Wiggle Sort
題意:
Given an unsorted array nums, reorder it in-place such that nums[0] <= nums[1] >= nums[2] <= nums[3]....
For example, given nums = [3, 5, 2, 1, 6, 4], one possible answer is [1, 6, 2, 5, 3, 4].
解題思路:
updated on 2016.1.9
O(n) 解法:
直接不斷的與前一個作比較,並依index的奇偶性值來判斷
public class Solution {
public void wiggleSort(int[] nums) {
if (nums == null || nums.length < 2) {
return;
}
for (int i = 1; i < nums.length; i++) {
if ((i % 2 == 0 && nums[i - 1] < nums[i]) || (i % 2 == 1 && nums[i - 1] > nums[i])) {
int temp = nums[i - 1];
nums[i - 1] = nums[i];
nums[i] = temp;
}
}
}
}
O(nlogn)解法:
先排序花o(nlogn),接著遇到奇數位時,把它和相鄰的交換即可。
public class Solution {
public void wiggleSort(int[] nums) {
Arrays.sort(nums);
for(int i = 0; i < nums.length - 1; i++) {
if(i % 2 == 1) {
int temp = nums[i];
nums[i] = nums[i + 1];
nums[i + 1] = temp;
}
}
}
}
i等於偶數時,找最小的來換,奇數時,找最大的來換,花O(N^2)。
public class Solution {
public void wiggleSort(int[] nums) {
if (nums == null || nums.length < 2) {
return;
}
for (int i = 0; i < nums.length; i++) {
int candidate = i;
for (int j = i; j < nums.length; j++) {
if (i % 2 == 0) {
if (nums[j] < nums[candidate]) {
candidate = j;
}
} else {
if (nums[j] > nums[candidate]) {
candidate = j;
}
}
}
int temp = nums[i];
nums[i] = nums[candidate];
nums[candidate] = temp;
}
}
}
....
## 目標 1
把下方所有條目的各行排成編號清單,略去空白行,答案中不要放入圖片。
文件摘錄與下方條目彼此無關。

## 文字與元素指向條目
....
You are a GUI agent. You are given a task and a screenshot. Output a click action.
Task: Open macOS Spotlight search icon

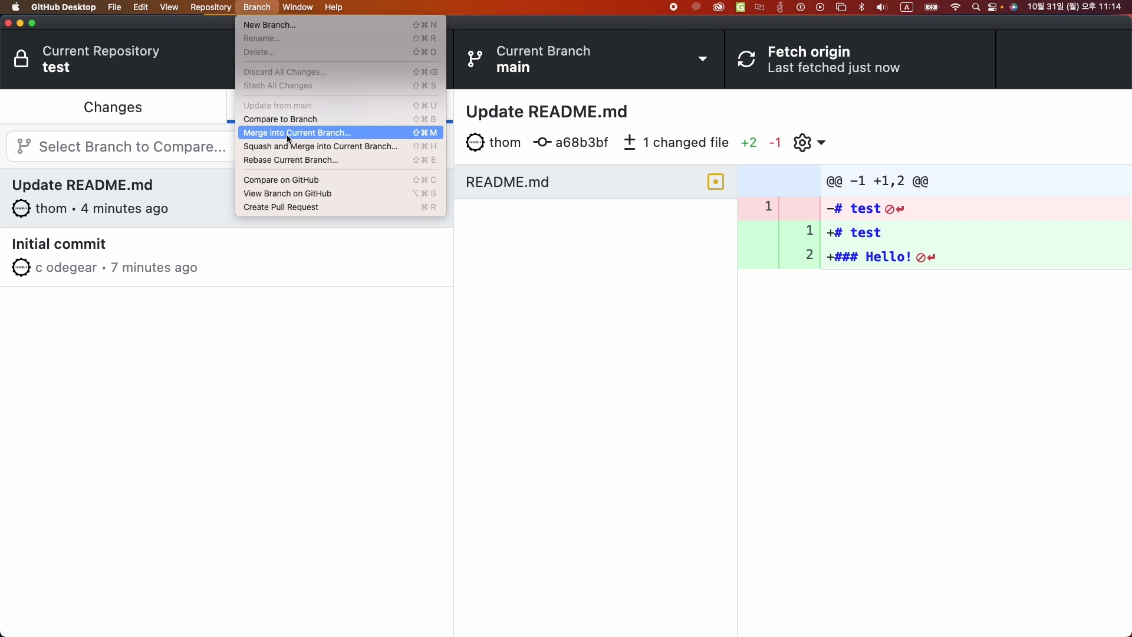pyautogui.click(x=976, y=7)
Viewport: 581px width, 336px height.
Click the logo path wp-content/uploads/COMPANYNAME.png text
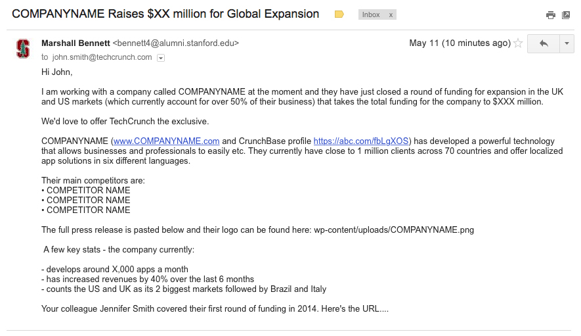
....
## 目標 2
依文件摘錄,給定 nums = [3, 5, 2, 1, 6, 4] 時,所列的一個可能答案是什麼?

## 正確答案 1
1. You are a GUI agent. You are given a task and a screenshot. Output a click action.
2. Task: Open macOS Spotlight search icon
3. pyautogui.click(x=976, y=7)
4. Viewport: 581px width, 336px height.
5. Click the logo path wp-content/uploads/COMPANYNAME.png text

## 正確答案 2
[1, 6, 2, 5, 3, 4]